**RECORDS SUPPLIED**
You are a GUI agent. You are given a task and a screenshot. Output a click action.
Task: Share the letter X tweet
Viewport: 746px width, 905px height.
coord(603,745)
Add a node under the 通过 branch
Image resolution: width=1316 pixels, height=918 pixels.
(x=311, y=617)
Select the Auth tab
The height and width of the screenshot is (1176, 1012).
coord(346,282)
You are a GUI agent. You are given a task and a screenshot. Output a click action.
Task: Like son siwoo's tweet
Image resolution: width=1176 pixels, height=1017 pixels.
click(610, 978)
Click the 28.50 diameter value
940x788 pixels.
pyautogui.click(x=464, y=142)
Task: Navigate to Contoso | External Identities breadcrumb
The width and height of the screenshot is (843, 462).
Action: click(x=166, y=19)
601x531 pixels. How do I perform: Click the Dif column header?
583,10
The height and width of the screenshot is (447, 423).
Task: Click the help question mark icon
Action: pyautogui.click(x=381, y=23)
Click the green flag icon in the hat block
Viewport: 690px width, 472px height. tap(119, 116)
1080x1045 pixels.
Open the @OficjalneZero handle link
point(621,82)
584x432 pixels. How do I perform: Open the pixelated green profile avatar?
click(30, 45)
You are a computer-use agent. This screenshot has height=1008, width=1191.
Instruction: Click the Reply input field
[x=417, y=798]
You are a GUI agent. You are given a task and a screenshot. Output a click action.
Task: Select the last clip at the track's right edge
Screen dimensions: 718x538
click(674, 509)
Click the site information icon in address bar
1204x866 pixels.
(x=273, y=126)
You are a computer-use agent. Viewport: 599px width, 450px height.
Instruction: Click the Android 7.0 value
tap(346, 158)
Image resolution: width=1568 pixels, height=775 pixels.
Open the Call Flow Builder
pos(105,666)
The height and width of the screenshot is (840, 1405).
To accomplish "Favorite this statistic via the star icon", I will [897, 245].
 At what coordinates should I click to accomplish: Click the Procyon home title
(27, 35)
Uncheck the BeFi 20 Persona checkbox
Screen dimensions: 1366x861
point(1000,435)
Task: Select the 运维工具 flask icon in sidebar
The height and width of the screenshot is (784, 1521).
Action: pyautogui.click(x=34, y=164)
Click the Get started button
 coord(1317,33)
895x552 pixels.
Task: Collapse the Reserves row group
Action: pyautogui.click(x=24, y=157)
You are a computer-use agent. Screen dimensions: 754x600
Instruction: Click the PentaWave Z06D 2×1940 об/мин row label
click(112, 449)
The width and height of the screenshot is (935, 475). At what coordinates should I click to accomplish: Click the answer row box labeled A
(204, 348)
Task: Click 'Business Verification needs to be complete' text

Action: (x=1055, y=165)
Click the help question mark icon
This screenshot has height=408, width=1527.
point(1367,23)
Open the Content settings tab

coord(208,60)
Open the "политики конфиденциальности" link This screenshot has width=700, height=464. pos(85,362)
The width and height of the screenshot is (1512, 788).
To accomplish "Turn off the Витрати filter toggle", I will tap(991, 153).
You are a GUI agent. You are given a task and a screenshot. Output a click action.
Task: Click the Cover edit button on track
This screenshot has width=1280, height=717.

**WRITTEN TASK**
Collect every line from the entries above that contains the string "track".

**IN RESPONSE**
Task: Select the last clip at the track's right edge
Task: Click the Cover edit button on track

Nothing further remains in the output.